3.1 Computer science: its nature, scope and methods
One of the fundamental questions for a philosophy of computer science concerns the nature and scientific status of computer science. We will discuss four prominent accounts of computer science as an academic field and discuss some of their limitations. The first account that is sometimes given may be called the deflationary account. It holds that computer science is such a diverse field that no unified definition can be given that would underscore its status as a science or even as a coherent academic field. Paul Graham [2004], for example, has claimed that “computer science is a grab bag of tenuously related areas thrown together by an accident of history”, and Paul Abrahams has claimed that “computer science is that which is taught in computer science departments” [Abrahams, 1987, p. 1].
An objection to deflationary accounts is that they do not explain how computer science is capable of functioning as a recognized academic field, nor do they address its scientific or academic credentials. Rejecting a deflationary account, others have attempted to characterize computer science as either a science, a form of engineering, or a branch of mathematics [Wegner, 1976; Eden, 2007]. On the mathematical conception of computer science, computer science is a branch of mathematics, its methods are aprioristic and deductive, and its aims are to develop useful algorithms and to realize these in computer programs. Theoretical computer science is defended as the core of the field of computer science. A mathematical conception has been defended, amongst others, by Knuth [1974a], who claims that computer science centrally consists of the writing and evaluation of programs, and that computer programs are mere representations of algorithms that can be realized in computers. Knuth defines an algorithm as a “precisely-defined sequence of rules telling how to produce specified output information from given input information in a finite number of steps” [Knuth, 1974a, p. 2]. Since algorithms are mathematical expressions, Knuth argues, it follows that computer science is a branch of applied mathematics. A similar position is taken by Hoare [1986].
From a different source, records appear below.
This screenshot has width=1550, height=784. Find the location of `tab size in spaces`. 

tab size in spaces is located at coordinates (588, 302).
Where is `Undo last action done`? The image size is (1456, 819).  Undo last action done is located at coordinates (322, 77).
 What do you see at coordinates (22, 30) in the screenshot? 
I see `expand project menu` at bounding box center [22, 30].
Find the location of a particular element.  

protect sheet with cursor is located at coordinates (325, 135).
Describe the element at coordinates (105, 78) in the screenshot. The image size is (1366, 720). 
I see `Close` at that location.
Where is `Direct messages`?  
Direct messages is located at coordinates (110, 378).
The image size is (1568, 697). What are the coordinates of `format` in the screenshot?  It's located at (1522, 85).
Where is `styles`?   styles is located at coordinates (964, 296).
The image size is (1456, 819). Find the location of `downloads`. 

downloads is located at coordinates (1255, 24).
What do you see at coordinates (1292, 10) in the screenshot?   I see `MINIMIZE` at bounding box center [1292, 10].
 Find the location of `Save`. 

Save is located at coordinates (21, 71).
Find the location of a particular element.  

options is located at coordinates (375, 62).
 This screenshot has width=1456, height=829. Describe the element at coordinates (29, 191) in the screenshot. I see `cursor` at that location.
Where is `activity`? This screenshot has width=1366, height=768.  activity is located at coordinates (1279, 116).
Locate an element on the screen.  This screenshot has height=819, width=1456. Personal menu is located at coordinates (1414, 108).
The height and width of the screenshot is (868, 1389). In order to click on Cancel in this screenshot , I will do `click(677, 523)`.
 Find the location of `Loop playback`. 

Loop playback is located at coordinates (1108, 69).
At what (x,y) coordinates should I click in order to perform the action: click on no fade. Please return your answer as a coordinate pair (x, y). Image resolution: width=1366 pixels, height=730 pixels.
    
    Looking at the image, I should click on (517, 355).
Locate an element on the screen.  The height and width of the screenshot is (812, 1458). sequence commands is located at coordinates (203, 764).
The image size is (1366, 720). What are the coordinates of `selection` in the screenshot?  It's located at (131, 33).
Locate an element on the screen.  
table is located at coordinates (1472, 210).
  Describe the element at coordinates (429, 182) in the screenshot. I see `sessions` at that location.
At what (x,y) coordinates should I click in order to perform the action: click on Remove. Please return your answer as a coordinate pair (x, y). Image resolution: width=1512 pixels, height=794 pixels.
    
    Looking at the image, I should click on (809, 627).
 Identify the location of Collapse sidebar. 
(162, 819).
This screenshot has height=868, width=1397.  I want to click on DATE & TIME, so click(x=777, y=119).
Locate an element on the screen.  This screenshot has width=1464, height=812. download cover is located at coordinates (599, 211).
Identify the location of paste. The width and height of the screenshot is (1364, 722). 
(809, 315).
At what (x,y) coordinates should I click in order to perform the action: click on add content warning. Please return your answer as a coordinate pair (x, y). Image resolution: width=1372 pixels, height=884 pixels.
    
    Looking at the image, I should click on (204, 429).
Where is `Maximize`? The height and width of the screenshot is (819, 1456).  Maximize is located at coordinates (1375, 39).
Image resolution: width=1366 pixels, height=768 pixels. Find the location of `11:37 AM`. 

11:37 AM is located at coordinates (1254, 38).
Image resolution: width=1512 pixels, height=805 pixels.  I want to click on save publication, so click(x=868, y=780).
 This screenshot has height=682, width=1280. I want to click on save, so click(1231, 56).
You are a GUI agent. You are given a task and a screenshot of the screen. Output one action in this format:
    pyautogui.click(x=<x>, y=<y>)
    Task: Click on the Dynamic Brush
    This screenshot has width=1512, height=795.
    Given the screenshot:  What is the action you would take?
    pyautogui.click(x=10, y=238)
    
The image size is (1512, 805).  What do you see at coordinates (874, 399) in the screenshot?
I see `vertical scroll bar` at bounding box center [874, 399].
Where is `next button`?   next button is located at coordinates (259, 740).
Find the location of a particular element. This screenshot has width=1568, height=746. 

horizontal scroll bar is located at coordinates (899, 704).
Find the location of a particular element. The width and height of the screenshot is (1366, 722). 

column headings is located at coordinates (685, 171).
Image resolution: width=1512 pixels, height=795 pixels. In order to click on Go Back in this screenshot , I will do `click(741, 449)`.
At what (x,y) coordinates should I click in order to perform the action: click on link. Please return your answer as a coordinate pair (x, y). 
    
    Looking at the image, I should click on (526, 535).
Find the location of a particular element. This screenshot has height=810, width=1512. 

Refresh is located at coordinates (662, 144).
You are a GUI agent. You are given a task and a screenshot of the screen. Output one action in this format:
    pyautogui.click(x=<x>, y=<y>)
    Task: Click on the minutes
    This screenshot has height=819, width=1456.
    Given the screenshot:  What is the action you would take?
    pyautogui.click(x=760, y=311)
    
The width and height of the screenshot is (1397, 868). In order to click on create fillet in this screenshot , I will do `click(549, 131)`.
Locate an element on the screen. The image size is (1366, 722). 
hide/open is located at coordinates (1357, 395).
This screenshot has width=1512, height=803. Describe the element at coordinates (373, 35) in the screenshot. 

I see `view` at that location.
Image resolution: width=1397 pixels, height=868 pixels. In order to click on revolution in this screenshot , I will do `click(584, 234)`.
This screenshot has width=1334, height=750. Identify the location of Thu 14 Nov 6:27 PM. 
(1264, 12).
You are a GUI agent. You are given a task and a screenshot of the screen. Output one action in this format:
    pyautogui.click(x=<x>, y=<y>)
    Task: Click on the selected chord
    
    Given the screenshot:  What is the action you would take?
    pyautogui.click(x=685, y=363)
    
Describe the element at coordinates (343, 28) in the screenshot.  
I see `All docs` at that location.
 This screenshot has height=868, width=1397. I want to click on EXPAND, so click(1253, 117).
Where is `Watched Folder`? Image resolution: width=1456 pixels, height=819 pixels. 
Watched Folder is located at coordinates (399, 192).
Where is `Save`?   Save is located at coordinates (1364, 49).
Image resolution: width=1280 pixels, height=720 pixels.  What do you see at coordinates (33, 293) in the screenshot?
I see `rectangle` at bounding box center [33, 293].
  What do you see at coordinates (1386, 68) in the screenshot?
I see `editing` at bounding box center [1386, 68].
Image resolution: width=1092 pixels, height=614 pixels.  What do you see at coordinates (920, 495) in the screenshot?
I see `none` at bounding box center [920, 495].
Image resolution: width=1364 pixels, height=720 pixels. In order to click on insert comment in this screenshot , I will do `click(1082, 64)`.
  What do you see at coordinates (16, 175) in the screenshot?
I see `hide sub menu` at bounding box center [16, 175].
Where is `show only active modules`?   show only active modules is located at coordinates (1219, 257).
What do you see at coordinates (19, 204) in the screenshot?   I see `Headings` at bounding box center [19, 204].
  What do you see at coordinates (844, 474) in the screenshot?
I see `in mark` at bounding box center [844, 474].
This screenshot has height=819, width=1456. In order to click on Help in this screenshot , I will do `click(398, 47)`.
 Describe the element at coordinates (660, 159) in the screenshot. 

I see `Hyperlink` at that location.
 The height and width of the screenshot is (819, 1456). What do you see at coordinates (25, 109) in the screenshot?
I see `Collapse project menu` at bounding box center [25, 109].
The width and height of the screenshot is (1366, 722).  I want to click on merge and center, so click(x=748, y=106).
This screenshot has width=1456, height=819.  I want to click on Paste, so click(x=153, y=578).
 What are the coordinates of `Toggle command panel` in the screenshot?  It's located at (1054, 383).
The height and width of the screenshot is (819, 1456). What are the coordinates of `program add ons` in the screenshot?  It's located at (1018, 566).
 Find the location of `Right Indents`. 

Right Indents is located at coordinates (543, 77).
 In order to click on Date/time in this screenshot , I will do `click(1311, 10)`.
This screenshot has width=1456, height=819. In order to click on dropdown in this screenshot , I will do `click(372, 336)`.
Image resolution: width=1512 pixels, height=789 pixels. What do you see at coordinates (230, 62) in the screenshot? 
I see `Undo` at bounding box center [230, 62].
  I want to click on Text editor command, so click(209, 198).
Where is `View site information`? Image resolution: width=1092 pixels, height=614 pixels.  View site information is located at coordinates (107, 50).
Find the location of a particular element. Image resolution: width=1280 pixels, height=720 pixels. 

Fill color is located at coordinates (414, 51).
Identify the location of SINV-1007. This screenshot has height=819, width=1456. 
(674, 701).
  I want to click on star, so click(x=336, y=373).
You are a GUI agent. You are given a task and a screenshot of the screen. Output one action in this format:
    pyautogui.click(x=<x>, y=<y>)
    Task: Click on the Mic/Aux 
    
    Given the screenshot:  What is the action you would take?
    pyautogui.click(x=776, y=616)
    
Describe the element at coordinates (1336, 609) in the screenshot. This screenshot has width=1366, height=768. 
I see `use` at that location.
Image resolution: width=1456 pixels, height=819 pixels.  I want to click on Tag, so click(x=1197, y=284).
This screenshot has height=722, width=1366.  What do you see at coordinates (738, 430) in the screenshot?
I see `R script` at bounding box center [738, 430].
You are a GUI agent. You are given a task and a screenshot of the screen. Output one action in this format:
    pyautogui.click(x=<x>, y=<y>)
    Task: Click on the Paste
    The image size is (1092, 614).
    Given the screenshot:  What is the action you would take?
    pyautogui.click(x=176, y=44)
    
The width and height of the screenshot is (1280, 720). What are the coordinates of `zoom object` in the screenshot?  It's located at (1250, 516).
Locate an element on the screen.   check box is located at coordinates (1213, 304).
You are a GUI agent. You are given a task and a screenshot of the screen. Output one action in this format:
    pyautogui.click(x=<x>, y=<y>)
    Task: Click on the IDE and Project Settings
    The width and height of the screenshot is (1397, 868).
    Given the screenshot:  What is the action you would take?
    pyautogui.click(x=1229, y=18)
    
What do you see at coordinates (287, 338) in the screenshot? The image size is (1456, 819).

The scientific conception of computer science holds that the apriorism of the mathematical conception is incorrect, and that computer science is an ordinary empirical science. The aim of computer science is to explain, model, understand and predict the behavior of computer programs, and its methods include deduction and empirical validation. This conception has been defended by Allen Newell and Herbert Simon, who have defined computer science as “the study of the phenomena surrounding computers” and who have claimed that it is a branch of natural (empirical) sciences, on a par with “astronomy, economics, and geology” [1976, pp. 113-114]. A computer is both software and hardware, both algorithm and machinery. Indeed, it is inherently difficult to make a distinction between the two [Suber, 1988]. The workings of computers are therefore complex causal-physical processes that can be studied experimentally like ordinary physical phenomena. Eden claims that the scientific conception seems to make a good fit with various branches of computer science that involve scientific experiments, including “artificial intelligence, machine learning, evolutionary programming, artificial neural networks, artificial life, robotics, and modern formal methods” [2007, p. 138].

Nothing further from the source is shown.